Developing familiarity with and respect of local culture requires time and investment in the new jurisdiction. For many companies, hiring a local representative will serve both to educate the company internally but also to project an image locally of the company’s commitment and investment in the new market. A well-respected local representative may have knowledge of key business methods in his local market and variable permitting and licensing regulations. Certain markets even require resident local representatives to certify the business’ compliance with these regulations before issuing a permit.

The letter of the law

Corresponding with the solar industry’s rapid expansion, developers and contractors’ operating across jurisdictions has become common. New offices and additional personnel are key to a company’s growth, but they bring new risks that must be purposefully controlled. To maintain uniformity across offices and personnel, companies should implement strict internal compliance and corporate training programmes for new hires and inform local representatives of company policies and expectations.

The more geographically diverse a company and its employees become, the larger the risk of a miscommunication that could subject the company to legal liability. As one example, an increasing number of countries have passed anti-corruption legislation that regulates companies based in that country or operating within that country. In the United States, companies must comply with the US Foreign Corrupt Practices Act in every jurisdiction within which they operate. The same applies to companies in the United Kingdom through the UK Anti-Bribery Act of 2010, which establishes strict standards against offering or accepting bribes. Many anti-corruption laws require more than mere compliance but instead require companies to implement adequate procedures in an effort to prevent bribery. Violation of these laws will result in significant harm to the company, including both civil and criminal penalties.

A successful multi-jurisdictional company will combine training of its employees in company culture and policies with strategic use of the employees’ local knowledge and business contacts. This integration is key to projecting the company’s image in new jurisdictions, and also to maximising its competitiveness and profitability in these jurisdictions. Third parties seeking to engage the company in business who perceive the company as sophisticated and knowledgeable about the local jurisdiction are more likely to offer fair terms of business (and are less likely to attempt to negotiate pricing and conditions out of line with the local market).

To ensure the company projects a sophisticated image, the company may engage local counsel in that market to ensure the company’s documents comply with local laws and account for cultural standards. From the legal perspective, when a foreign company presents a proposed form of agreement to a local third party that contains provisions void and unenforceable under local law, the foreign company has communicated to the third party that it has not performed sufficient due diligence in that jurisdiction to account for its laws. This oversight may be a result of schedule pressures from the new opportunity, or apathy to local culture – but it will inform the third party that the foreign company is also ignorant of pricing and terms in that market, and will increase the chances of less competitive pricing while reducing the company’s negotiating leverage.

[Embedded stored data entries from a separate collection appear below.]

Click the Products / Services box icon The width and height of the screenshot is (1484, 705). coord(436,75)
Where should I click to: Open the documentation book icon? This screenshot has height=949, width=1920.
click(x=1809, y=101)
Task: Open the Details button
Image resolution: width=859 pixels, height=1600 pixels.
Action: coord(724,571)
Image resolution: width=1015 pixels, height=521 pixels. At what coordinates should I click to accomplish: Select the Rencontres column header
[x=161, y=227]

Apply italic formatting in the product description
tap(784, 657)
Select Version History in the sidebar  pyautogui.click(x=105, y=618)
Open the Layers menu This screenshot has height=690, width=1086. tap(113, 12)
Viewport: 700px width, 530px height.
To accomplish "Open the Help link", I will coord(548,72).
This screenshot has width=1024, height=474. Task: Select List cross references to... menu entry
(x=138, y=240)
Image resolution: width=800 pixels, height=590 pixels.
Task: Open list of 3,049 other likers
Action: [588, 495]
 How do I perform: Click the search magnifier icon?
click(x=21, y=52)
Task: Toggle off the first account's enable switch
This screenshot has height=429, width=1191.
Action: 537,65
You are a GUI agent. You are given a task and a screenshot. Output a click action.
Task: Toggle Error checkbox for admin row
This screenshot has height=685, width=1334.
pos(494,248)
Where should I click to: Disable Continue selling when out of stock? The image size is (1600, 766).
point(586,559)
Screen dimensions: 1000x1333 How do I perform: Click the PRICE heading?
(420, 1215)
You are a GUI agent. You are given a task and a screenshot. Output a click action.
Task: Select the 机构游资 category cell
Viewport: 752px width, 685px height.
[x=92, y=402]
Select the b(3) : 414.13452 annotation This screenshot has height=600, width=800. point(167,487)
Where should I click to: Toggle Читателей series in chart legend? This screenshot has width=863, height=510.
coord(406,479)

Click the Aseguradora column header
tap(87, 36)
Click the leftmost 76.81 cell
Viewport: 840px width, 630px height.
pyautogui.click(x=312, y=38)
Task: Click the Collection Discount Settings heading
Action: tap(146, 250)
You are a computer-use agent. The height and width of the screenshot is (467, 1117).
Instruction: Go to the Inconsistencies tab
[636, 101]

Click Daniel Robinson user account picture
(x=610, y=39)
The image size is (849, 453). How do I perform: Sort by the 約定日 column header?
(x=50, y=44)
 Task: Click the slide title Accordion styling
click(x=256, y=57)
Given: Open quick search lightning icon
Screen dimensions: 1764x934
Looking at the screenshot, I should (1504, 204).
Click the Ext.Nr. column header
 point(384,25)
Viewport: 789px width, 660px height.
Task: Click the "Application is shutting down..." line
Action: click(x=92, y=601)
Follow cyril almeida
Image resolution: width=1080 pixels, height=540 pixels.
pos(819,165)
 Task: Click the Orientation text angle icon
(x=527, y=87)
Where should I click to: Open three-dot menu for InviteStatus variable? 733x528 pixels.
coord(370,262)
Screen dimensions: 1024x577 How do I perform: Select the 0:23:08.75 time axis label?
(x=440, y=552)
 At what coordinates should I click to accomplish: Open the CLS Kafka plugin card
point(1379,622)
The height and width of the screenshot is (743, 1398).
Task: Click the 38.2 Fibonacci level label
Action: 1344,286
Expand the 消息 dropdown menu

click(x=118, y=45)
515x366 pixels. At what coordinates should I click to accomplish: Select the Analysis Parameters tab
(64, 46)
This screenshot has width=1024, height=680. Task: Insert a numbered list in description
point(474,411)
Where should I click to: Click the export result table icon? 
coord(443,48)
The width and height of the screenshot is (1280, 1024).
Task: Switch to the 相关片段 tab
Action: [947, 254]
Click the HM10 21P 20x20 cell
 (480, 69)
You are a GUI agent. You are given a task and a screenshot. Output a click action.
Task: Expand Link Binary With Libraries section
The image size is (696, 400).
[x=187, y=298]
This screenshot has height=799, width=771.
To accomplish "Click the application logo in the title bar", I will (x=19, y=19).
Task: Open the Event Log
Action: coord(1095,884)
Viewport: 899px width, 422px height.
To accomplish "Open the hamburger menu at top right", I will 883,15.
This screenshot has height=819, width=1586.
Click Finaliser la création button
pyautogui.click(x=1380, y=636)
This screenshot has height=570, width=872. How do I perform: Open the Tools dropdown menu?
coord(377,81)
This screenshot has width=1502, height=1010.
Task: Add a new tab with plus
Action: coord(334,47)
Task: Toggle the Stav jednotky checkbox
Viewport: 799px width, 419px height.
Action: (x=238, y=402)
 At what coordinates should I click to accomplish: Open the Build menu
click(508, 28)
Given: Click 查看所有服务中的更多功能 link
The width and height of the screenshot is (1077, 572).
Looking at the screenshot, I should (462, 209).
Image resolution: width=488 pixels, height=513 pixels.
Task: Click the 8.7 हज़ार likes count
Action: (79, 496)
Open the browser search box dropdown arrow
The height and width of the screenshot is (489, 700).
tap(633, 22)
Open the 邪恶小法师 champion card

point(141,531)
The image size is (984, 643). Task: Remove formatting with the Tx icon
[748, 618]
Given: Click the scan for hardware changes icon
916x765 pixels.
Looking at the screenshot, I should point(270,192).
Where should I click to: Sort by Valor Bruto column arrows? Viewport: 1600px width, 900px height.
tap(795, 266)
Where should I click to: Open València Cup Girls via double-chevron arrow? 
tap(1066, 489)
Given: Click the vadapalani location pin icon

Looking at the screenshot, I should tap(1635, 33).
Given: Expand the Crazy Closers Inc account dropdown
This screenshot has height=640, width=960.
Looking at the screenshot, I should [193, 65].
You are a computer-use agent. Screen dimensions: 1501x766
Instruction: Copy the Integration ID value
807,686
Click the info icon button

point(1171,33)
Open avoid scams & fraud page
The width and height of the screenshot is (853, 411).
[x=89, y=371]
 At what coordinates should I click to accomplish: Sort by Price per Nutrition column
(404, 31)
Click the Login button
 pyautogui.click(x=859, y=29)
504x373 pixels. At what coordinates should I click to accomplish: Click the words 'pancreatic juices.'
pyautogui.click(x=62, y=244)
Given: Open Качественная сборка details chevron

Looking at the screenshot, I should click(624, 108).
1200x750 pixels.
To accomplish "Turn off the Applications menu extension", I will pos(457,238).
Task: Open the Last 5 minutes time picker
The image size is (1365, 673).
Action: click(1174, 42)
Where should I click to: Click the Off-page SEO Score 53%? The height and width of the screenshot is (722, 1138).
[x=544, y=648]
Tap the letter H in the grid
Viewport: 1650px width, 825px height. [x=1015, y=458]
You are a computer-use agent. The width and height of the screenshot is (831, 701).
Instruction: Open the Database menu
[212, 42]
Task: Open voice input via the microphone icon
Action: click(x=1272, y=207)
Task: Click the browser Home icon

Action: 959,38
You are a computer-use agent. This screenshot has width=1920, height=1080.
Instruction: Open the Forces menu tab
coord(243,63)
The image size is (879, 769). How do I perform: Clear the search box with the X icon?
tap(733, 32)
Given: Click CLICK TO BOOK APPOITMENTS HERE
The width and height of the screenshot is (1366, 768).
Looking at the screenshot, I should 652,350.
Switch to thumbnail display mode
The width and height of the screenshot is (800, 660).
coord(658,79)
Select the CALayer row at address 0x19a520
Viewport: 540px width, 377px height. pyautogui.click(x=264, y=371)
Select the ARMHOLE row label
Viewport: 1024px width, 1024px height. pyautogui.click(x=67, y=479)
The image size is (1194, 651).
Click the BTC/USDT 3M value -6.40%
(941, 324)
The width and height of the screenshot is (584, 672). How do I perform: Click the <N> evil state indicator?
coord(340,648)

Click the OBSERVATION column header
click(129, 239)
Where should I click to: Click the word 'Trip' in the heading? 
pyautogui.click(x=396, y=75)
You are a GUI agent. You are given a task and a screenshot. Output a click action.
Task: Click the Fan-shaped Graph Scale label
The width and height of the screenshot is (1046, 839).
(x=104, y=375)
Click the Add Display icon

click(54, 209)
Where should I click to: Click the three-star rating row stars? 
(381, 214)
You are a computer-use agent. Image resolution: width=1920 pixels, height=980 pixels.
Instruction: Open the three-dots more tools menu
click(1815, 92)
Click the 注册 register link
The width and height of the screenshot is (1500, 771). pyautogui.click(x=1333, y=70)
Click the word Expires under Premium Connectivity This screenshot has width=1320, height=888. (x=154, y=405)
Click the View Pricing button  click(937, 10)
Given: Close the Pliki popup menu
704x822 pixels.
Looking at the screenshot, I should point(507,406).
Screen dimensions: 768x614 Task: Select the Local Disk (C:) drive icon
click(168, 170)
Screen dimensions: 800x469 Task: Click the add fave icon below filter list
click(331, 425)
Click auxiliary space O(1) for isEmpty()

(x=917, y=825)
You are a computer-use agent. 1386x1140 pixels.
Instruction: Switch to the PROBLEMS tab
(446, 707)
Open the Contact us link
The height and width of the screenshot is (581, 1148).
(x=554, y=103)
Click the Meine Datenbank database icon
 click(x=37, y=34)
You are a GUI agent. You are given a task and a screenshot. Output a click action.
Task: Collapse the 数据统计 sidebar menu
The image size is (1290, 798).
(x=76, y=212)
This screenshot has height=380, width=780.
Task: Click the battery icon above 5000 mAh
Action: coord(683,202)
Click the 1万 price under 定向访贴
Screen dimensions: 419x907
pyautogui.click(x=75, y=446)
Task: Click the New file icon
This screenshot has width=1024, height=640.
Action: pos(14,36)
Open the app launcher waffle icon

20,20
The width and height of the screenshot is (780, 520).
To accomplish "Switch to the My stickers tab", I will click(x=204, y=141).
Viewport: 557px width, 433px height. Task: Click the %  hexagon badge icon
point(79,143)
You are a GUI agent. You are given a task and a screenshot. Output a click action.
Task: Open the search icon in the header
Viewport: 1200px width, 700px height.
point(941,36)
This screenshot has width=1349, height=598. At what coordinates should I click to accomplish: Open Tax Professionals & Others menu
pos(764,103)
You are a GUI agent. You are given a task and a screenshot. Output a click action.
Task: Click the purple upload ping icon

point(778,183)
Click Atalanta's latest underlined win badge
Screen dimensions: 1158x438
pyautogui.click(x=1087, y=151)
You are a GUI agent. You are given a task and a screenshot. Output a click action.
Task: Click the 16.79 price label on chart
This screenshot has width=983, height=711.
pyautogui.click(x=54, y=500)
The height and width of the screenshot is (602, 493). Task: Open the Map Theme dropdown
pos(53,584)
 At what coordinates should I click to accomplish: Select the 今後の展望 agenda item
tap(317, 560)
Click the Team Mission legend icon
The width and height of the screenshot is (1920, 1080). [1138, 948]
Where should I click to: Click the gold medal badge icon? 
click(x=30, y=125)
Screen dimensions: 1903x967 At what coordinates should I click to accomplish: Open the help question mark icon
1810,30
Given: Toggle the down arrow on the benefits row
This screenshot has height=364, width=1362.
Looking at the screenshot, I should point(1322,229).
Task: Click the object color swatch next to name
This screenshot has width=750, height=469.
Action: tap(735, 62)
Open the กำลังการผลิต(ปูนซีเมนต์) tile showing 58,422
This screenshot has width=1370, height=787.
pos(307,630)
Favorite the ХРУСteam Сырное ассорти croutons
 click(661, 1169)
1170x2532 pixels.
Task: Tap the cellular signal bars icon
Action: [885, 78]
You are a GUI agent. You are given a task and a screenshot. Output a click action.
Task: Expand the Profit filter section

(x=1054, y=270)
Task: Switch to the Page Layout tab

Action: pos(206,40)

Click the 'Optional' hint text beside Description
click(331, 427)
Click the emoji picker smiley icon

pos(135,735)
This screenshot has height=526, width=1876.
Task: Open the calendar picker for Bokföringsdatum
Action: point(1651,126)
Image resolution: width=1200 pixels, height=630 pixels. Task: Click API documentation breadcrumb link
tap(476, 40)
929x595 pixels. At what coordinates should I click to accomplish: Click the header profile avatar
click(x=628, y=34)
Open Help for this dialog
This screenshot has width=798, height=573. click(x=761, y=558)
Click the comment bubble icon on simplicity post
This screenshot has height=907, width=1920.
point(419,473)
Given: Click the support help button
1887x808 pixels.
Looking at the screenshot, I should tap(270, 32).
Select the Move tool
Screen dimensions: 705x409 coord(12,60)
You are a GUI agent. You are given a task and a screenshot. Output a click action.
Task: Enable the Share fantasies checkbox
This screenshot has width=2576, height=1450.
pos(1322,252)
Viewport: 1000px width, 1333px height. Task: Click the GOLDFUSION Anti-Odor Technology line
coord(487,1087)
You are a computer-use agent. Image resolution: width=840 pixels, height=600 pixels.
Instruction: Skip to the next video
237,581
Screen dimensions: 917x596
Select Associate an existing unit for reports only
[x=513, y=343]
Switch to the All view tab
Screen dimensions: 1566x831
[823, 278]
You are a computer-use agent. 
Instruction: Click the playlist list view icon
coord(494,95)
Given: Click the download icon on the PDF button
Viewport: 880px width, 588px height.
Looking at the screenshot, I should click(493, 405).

In addition, failure to conform company policies and documents to local laws poses further risk to the company that its agreements may not be enforced. Some jurisdictions, for example, will void venue selection provisions or will dishonour alternative dispute resolution provisions in favour of local courts or processes. (Even within one jurisdiction, if the proposed project is located on regulated or protected land, additional or alternative laws may apply.)

Consistent with the company’s goal to project sophistication in a new market, a local representative and local counsel should be able to assist the company in its efforts to understand and comply with various business regulations, including licensing laws. Most jurisdictions require trade licensing prior to a company’s submission of a proposal for a project, and certainly prior to filing for permits. Labour laws and requirements also vary widely by jurisdiction, with some jurisdictions requiring use of local labour. Certain jurisdictions may require the company to contract with labour unions according to the type of work to be performed.

Operating on the ground

Once a company establishes a foundation in the new market by hiring a local representative, obtaining regulatory approvals and offering documents appropriately representing the company, the company is ready to engage in business. The company will need to adapt to the dynamic opportunities of a new market as they unfold. For utility-scale solar plants, this involves review and analysis of each potential project site and purpose, as well as an understanding of geographically specific risk.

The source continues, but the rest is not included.